The dancers in "New Love Song Waltzes" embodied both the clear structure and the complex undercurrents of Brahms's score.
David Bazemore

For his company’s first Santa Barbara performance in 20 years, Mark Morris chose a trio of older works: “New Love Song Waltzes” from 1982 and “Love Song Waltzes” from 1989, both set to the choral music of Johannes Brahms, and “Grand Duo” from 1993, set to Californian composer Lou Harrison’s score of the same name for violin and piano. As always, the company’s music ensemble performed live.

Brahms was inspired to write his 18 Liebeslieder walzer by the poetry of G.F. Daumer. “Listen: nothing will save you/if you go sailing on the sea of love,” Liebeslieder walzer Op. 65 begins, and continues, “It’s caulked with countless wrecks; their cargoes so much flotsam.” In “New Love Song Waltzes,” a single female dancer in a blue dress stood center stage, knees bent, body hinged backward, arms lifted in front of her as she swayed side-to-side like a listing ship. Then, in a rush, the other dancers swept on as if to rescue her. Women in black evening dresses and men in blue slacks and shirts darted and circled in formation, shuffling sideways in low, wide stances, carrying one another’s limp bodies on and off stage, running forward only to stop, suspended, as if filaments of thread were tugging their chests skyward.

“Love Song Waltzes” was more lyrical. The dancers wrapped their limbs around one another, waltzed in circles, and tossed their partners away one by one.

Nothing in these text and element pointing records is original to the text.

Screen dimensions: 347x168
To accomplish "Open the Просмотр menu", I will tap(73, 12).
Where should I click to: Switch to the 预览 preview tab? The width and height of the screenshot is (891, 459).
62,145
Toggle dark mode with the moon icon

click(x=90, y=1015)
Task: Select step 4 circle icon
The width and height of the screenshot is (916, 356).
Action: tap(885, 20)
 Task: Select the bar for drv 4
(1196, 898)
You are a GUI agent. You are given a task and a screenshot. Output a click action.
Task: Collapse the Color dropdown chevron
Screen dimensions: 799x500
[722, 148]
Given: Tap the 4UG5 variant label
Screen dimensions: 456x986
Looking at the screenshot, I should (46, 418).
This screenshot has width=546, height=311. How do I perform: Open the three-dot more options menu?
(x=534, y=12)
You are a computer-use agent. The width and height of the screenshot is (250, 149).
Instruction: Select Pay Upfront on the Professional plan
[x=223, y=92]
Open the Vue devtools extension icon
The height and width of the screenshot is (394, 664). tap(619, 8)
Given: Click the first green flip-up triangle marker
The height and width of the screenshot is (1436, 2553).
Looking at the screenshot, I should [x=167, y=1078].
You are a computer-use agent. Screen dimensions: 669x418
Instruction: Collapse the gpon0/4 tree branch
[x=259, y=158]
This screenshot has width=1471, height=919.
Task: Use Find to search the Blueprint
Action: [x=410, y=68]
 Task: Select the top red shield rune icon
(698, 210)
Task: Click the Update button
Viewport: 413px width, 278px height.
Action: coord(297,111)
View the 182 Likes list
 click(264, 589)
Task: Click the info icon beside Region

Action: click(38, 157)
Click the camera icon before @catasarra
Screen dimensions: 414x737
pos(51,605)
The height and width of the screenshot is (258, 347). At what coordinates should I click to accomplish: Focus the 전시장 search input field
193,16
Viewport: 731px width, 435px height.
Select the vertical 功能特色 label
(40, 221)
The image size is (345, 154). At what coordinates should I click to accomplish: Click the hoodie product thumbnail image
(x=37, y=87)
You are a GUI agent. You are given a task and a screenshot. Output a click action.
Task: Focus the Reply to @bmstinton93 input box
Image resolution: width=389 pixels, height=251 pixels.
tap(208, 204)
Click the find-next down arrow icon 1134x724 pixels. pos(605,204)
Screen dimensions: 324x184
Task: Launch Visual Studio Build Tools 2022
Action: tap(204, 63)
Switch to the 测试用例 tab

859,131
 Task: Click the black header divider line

In these earlier works, which Morris refers to wryly as exemplifying his “ancient” style, awkward movements are common: loping backward runs with flexed feet, heavy footfalls, head movements that throw the body off center. There’s no real reason for this-these are abstract dances, not narratives-it’s more that Morris settles upon a language and sticks to it. In doing so, he makes visible the brilliant structure of his work, and every choreographic choice seems exactly right, whether it’s repetition, interruption, opposition, or unison.

Representing a later era of his work, “Grand Duo” transformed the dancers to primitive warriors, whose mysterious hand signals and stoic postures built until they were stomping and writhing in frenzy. Just as the action reached its peak, the lights went out.